Why Niche Fragrance Is Just Menswear in Liquid Form

At some point I realized my fragrance phase was structurally identical to my menswear and workwear phase.

Niche fragrance culture mirrors it almost perfectly:

  • Heritage houses
  • Esoteric references
  • Obsession with materials
  • “You wouldn’t understand” undertones
  • Long discussions about nuance
  • Quiet signaling disguised as discernment

Instead of talking about Japanese selvedge denim, you’re talking about Indonesian oud.

Instead of arguing about shoe leather, you’re debating natural vs synthetic ambergris.

Instead of “good drape,” it’s “beautiful dry-down.”

This is the same conversation.

And just like menswear, it presents itself as tasteful and refined. Not flashy or mainstream.

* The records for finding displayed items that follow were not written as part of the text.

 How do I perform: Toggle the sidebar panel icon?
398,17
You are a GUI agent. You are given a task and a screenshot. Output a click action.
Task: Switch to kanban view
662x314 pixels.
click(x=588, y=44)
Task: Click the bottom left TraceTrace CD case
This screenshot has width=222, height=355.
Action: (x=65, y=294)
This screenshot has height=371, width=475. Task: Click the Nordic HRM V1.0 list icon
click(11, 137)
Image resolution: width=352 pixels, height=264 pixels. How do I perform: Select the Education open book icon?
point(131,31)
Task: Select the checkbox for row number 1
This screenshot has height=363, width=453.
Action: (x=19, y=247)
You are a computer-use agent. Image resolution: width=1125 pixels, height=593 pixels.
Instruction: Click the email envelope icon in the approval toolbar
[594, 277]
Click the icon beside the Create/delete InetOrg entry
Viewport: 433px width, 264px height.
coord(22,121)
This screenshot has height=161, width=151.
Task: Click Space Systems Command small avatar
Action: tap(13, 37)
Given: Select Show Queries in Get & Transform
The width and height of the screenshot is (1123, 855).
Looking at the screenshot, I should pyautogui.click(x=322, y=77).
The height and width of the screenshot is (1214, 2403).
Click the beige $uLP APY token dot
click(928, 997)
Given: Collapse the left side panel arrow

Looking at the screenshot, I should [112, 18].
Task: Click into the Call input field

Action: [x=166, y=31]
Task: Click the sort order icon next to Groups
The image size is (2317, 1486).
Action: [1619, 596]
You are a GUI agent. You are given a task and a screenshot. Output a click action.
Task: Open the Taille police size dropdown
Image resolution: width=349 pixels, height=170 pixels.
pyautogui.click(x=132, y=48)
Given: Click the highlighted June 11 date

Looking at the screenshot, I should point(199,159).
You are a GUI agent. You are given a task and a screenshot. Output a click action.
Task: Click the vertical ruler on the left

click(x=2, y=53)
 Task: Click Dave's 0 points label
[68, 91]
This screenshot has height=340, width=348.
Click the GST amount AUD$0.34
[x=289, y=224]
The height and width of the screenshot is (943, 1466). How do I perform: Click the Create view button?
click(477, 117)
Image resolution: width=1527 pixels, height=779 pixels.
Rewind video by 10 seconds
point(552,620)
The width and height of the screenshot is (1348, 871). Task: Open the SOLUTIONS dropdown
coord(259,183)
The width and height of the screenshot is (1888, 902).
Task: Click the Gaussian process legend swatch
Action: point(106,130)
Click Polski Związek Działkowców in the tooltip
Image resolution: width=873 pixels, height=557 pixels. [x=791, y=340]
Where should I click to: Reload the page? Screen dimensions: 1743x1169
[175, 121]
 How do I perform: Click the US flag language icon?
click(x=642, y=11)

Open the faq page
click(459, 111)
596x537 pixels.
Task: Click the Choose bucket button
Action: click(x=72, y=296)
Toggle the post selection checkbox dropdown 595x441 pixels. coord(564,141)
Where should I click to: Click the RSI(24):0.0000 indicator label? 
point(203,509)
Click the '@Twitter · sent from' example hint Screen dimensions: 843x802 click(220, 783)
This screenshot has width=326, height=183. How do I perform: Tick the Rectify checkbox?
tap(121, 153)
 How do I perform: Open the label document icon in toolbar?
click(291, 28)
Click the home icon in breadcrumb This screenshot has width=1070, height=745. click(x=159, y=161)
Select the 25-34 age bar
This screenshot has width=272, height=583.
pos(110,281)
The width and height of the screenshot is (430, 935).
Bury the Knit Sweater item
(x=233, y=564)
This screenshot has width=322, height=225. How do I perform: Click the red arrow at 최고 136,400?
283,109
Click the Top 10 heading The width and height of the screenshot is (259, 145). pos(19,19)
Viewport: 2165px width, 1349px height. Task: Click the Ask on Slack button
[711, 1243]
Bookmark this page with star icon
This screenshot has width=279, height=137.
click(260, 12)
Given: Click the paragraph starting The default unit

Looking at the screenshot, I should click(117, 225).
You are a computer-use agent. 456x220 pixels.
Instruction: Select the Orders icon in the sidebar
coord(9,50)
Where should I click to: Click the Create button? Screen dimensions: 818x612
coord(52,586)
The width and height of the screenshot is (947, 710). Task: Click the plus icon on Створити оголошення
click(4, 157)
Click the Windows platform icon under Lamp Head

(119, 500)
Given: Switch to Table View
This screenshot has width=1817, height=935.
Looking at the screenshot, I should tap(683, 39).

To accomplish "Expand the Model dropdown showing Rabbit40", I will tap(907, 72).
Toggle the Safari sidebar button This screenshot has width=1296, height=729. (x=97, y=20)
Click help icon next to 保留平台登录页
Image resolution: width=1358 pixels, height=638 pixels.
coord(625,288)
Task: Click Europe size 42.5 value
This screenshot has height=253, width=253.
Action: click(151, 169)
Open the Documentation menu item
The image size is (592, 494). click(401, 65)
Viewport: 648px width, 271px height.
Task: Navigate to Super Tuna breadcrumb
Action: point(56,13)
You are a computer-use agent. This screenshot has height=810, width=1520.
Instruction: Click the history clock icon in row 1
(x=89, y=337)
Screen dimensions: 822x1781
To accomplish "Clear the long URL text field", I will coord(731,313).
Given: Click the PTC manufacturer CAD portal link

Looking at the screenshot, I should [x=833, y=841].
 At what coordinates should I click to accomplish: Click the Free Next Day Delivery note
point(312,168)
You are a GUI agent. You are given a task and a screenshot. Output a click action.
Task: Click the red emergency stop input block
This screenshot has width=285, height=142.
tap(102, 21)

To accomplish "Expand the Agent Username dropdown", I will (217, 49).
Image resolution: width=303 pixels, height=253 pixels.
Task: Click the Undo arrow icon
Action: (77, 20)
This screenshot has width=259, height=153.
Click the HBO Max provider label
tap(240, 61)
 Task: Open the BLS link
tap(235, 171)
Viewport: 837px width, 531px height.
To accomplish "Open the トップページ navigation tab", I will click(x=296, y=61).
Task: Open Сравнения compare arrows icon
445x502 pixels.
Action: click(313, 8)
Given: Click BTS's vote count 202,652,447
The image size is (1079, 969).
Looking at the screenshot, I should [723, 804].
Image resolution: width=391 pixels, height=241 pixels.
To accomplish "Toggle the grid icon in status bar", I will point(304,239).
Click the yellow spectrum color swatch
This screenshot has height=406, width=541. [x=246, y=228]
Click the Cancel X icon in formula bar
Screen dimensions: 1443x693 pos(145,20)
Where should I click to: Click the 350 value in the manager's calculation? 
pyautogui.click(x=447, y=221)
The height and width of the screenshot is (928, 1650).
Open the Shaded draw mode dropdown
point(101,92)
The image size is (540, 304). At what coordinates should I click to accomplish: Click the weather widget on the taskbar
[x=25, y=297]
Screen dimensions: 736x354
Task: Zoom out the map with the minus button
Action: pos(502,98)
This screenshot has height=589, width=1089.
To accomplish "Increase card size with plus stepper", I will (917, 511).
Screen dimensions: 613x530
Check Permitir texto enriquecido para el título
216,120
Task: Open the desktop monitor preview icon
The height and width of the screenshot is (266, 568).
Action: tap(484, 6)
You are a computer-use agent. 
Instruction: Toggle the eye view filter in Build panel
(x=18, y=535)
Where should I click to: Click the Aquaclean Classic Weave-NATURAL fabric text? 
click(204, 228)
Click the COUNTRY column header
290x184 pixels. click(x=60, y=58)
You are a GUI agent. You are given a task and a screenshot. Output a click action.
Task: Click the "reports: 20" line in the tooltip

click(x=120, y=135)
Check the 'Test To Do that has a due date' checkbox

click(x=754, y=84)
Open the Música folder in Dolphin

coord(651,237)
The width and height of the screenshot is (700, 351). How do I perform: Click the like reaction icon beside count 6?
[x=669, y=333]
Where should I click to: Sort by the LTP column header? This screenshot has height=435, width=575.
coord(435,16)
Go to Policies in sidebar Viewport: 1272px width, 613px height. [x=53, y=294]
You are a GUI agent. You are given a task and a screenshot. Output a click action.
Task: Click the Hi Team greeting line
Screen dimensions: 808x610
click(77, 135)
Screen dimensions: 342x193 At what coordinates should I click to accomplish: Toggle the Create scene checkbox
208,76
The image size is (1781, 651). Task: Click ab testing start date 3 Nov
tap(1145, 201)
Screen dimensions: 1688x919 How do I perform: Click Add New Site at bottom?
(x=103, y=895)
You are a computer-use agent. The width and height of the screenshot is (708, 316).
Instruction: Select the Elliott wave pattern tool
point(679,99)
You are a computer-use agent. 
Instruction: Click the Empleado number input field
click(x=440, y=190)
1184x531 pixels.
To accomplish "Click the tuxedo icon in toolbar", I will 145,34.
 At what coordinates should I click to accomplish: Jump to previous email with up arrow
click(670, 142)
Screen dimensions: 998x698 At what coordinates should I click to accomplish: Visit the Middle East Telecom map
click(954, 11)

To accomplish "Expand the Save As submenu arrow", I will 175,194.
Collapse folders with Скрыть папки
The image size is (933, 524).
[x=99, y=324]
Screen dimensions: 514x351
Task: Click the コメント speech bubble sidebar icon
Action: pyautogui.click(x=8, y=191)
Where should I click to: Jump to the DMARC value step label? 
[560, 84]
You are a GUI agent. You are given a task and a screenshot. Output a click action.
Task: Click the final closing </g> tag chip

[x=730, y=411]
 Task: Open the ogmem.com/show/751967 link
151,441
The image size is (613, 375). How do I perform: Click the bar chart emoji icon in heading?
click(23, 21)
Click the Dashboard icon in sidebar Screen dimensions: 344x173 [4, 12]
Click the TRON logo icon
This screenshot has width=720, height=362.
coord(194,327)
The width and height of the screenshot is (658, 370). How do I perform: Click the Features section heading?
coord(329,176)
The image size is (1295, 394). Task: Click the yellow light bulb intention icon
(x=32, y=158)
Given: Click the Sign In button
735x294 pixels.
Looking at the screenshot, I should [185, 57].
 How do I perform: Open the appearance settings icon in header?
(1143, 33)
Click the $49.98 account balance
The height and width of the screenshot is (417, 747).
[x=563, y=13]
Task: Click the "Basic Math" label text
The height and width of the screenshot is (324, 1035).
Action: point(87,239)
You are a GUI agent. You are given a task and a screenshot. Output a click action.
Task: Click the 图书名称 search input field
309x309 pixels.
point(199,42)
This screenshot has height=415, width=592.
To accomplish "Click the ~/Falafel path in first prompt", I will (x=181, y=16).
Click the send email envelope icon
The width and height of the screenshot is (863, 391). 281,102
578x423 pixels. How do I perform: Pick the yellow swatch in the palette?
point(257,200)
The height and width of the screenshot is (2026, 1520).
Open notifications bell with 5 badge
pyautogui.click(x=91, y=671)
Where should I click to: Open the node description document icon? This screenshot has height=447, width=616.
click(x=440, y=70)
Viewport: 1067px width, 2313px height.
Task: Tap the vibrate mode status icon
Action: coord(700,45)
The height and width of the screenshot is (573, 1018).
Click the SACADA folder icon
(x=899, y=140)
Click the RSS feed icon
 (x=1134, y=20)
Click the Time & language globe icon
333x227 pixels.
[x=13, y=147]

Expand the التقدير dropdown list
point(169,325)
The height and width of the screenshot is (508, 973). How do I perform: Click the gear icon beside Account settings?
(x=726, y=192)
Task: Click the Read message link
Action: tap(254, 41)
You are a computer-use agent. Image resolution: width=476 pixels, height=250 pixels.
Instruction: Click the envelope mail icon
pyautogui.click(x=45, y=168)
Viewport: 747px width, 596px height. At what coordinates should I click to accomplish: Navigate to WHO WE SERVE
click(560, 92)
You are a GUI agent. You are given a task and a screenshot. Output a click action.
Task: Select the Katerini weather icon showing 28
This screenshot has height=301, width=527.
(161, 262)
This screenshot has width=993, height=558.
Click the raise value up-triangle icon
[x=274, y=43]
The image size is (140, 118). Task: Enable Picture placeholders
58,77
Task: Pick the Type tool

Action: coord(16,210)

It’s all very serious too. You aren’t just wearing a scent. You’re curating an olfactory identity.

Intellectual and moody.

Elegant.

Subtle but complex.

The crazy part is that fragrance is even more symbolic than clothing. Most people can’t consciously parse notes. They just register “pleasant” or “strong.” The rest of it lives mostly in your own imagination. Which makes it even easier to project onto.

Fragrance culture, like a lot of menswear culture, sells refinement as depth. It encourages you to believe that the more nuanced your collection, the more developed your taste is. But nuance can quietly become another axis of self-monitoring and overconsumption.

In the end I realized I wasn’t curating a collection.

I was just translating myself into vapor form.